Das alte Leben

Manchmal scheint es durch in mein neues Leben: das alte Leben als Fotograf. Auffällig ist es besonders in meinen Träumen, in denen ich oft zurück in die Zeit gehe, als ich noch selbständig im Fotostudio gearbeitet habe. Es sind dann keine leichten Träume, vielmehr geht es meist um Aufträge, die noch nicht fertig sind, an denen ich noch etwas nachzuarbeiten habe und es den Anschein hat, dass ich es nicht mehr schaffen werde. Am schlimmsten ist es, wenn ich mich gar nicht erinnern kann, was noch zu machen ist oder wo die Aufnahmen zu machen sind. Und natürlich dann, wenn mir im Traum klar ist, wie unzufrieden die Kunden mit meinen Arbeiten sind!
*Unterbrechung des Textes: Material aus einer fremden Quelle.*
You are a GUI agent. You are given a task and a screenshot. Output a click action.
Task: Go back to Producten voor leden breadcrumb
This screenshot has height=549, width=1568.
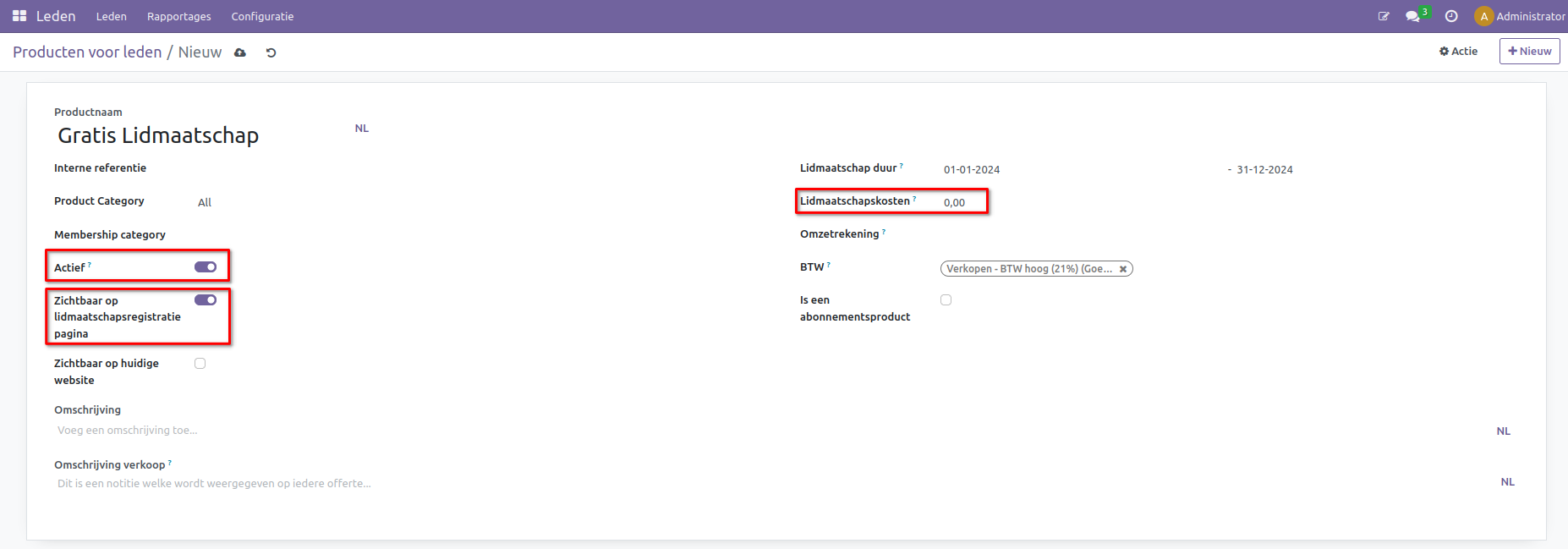point(87,52)
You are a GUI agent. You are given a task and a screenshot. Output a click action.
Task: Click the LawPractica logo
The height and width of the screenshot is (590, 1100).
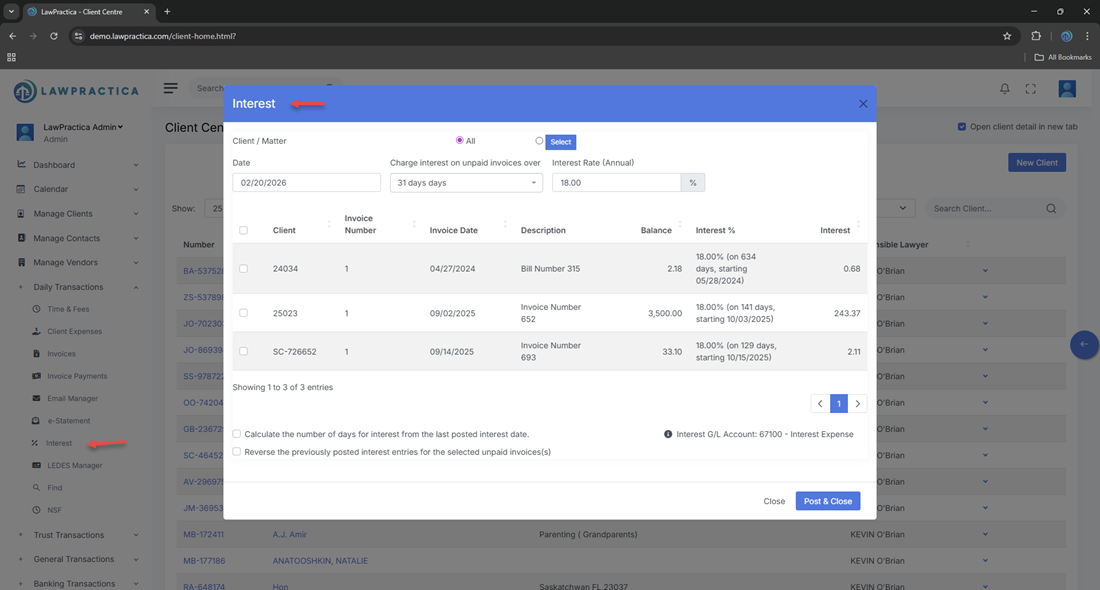tap(76, 91)
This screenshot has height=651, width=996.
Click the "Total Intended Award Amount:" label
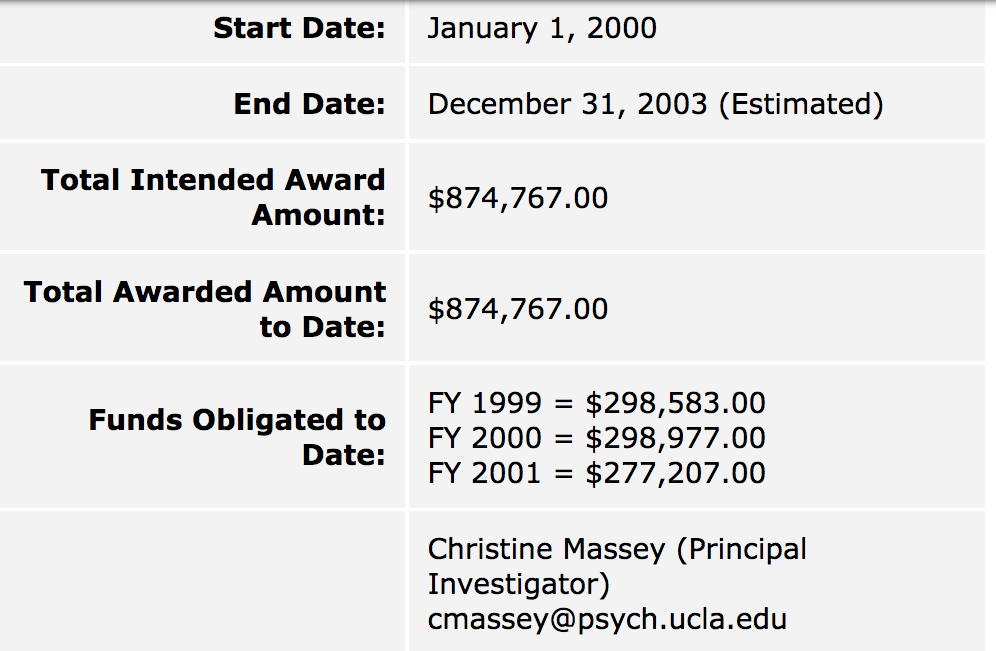213,197
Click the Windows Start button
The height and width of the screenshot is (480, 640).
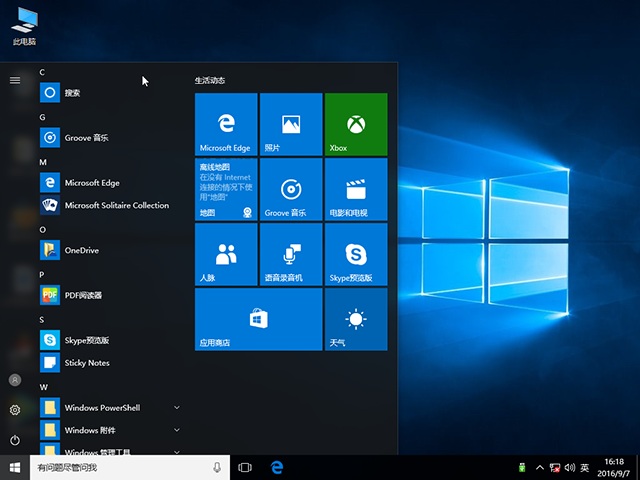15,467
Kürzlich handelte mein Traum von meiner Zeit bei König & Bauer. Auch dieser Zeitabschnitt meines Lebens kommt ziemlich regelmäßig vor. Diesmal kreisten die Gedanken um die Fachkamera, die ich vor über dreißig Jahren für die Firma anschaffen durfte. Im Traum bemühte ich mich um den Erwerb dieser Kamera, die sich, vorausgesetzt sie ist nicht längst verkauft worden, auf irgendeinem Dachboden befinden dürfte. Tatsächlich hat mich dieser Gedanke manchmal schon in der Realität beschäftigt, wenn ich an das Arbeiten mit dieser tollen Ausrüstung zurück denke, die ich später im Studio selbst besessen habe.
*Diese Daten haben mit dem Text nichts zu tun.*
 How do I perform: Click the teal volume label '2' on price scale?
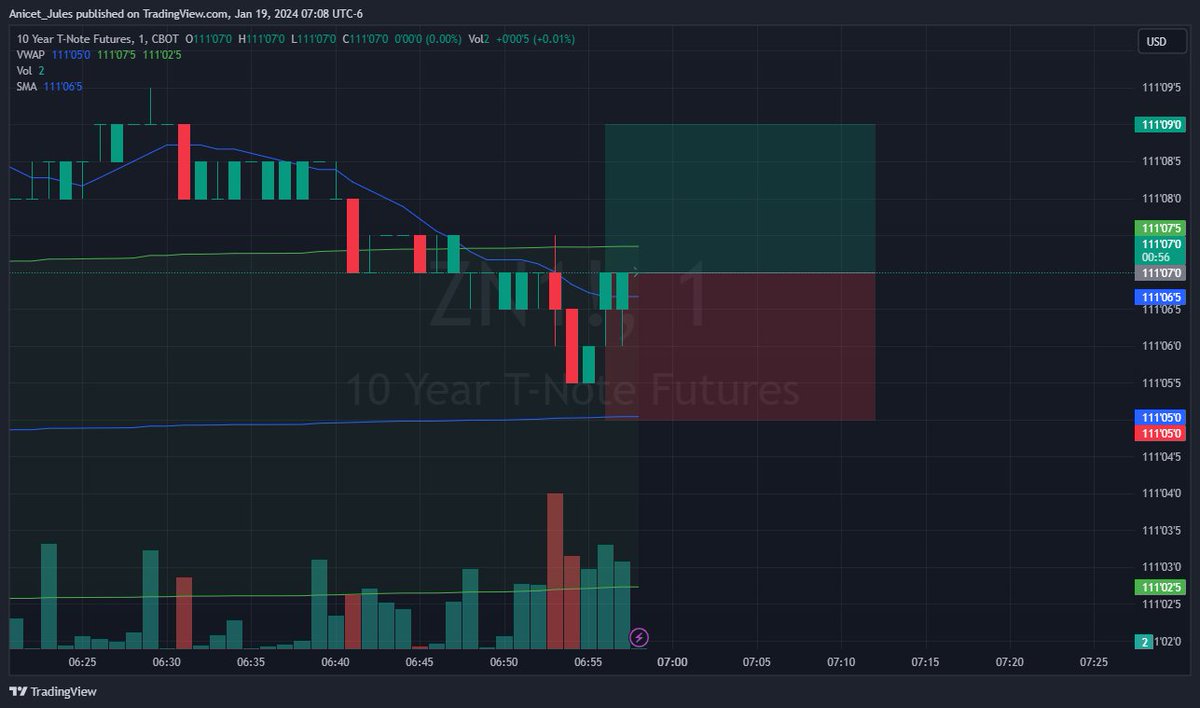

Wenn dann der Verstand wieder einsetzt, frage ich mich natürlich, ob ich noch ganz bei Trost bin. Abgesehen von dem Umstand, dass ich gar nicht mehr weiß, ob und wo es das Filmmaterial in ausreichenden Mengen zu kaufen gibt, habe ich auch keine Ahnung, wo die Entwicklung der Filme heute noch gemacht wird. Und wenn ich dann an die Chemikalien denke, deren Geruch an den Händen haftet und die Flecken auf der Kleidung verursachen, dann wird mir klar, dass ich das nicht mehr möchte. Die Gestaltung der Bilder und das ruhige Arbeiten mit einer solchen Ausrüstung war das Schönste überhaupt, an das ich zurück denken kann. Jedoch ist diese Zeit seit zwanzig Jahren eigentlich vorbei. Speziell für mich!
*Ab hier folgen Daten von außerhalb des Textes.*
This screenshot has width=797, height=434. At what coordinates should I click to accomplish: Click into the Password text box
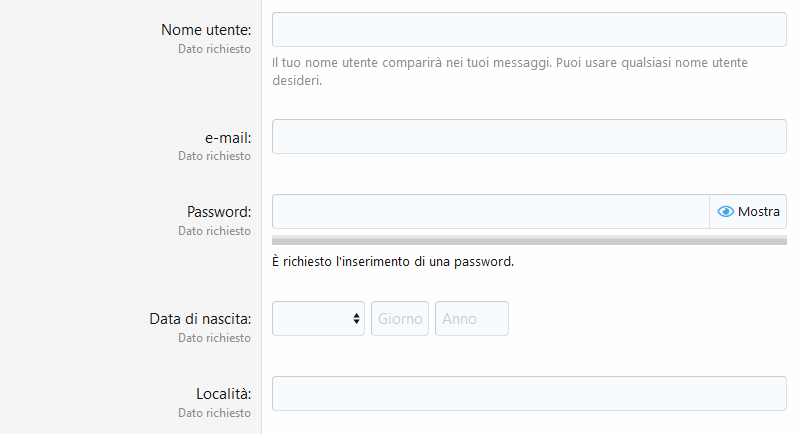[x=491, y=211]
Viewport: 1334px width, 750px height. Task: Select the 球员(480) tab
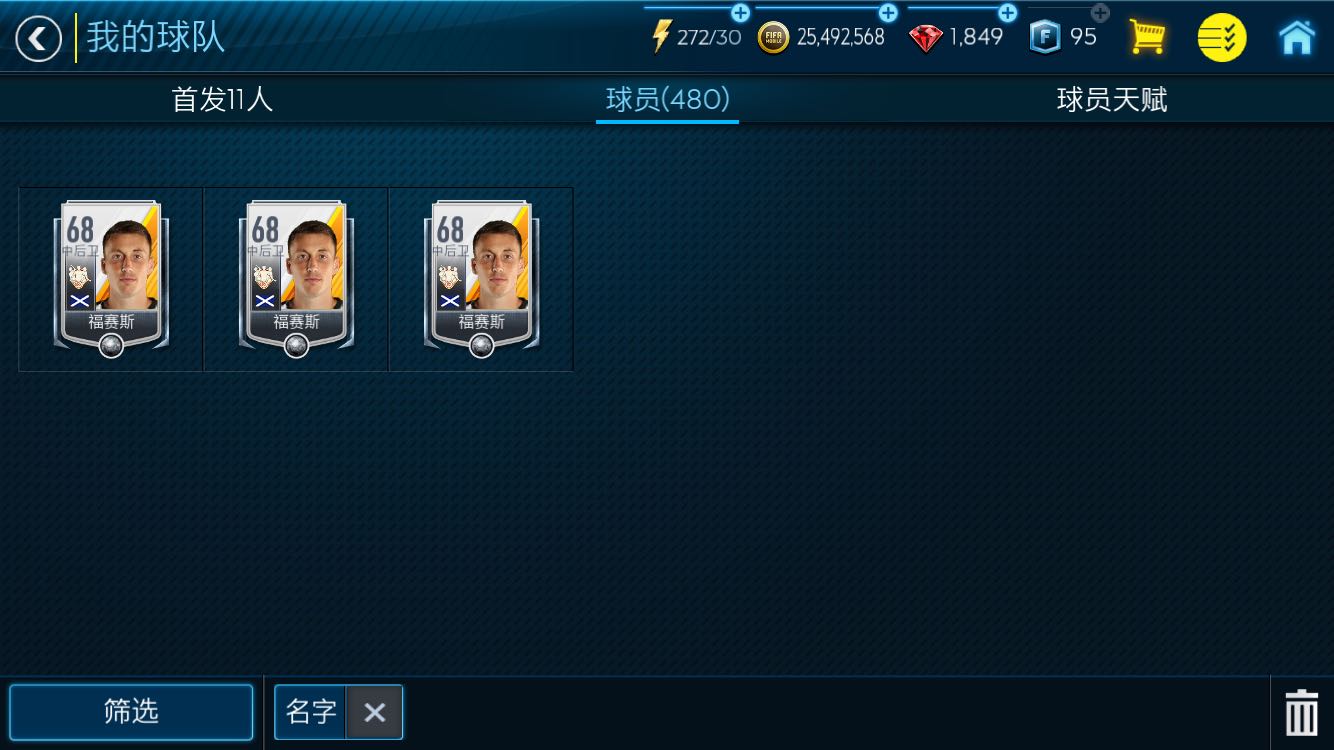pos(667,99)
Trotzdem scheint in dieser Woche mein früheres Leben besonders stark durch. Seit Wochen beschäftigt mich nämlich der Gedanke, mich von meinem alten Rechner und dem guten Bildschirm zu trennen und alles zusammen mit der Kamera und den Blitzlampen endlich zu verkaufen. Ich brauche diese Dinge einfach nicht mehr! Hintergedanke ist dabei auch, dass ich mir den hoffentlich bald bevorstehenden Umzug dadurch deutlich erleichtern kann. Und so habe ich begonnen, alte Bilddaten zu löschen und die Festplatten neu zu formatieren. Beim Löschen der alten Auftragsarbeiten war es daher auch nicht zu vermeiden, wieder in die alten Zeiten einzutauchen. Es wurde mir dabei bewusst, dass es keine guten Zeiten gewesen waren und die Bilder auch keinen bleibenden Wert gehabt hatten. Es tat mir nicht gut, dass ich mich damit, wenn auch nur kurz, beschäftigt hatte und ich war froh, als ich alles gelöscht hatte und durch die Formatierung dafür gesorgt hatte, dass diese Bilder für immer verschwunden waren.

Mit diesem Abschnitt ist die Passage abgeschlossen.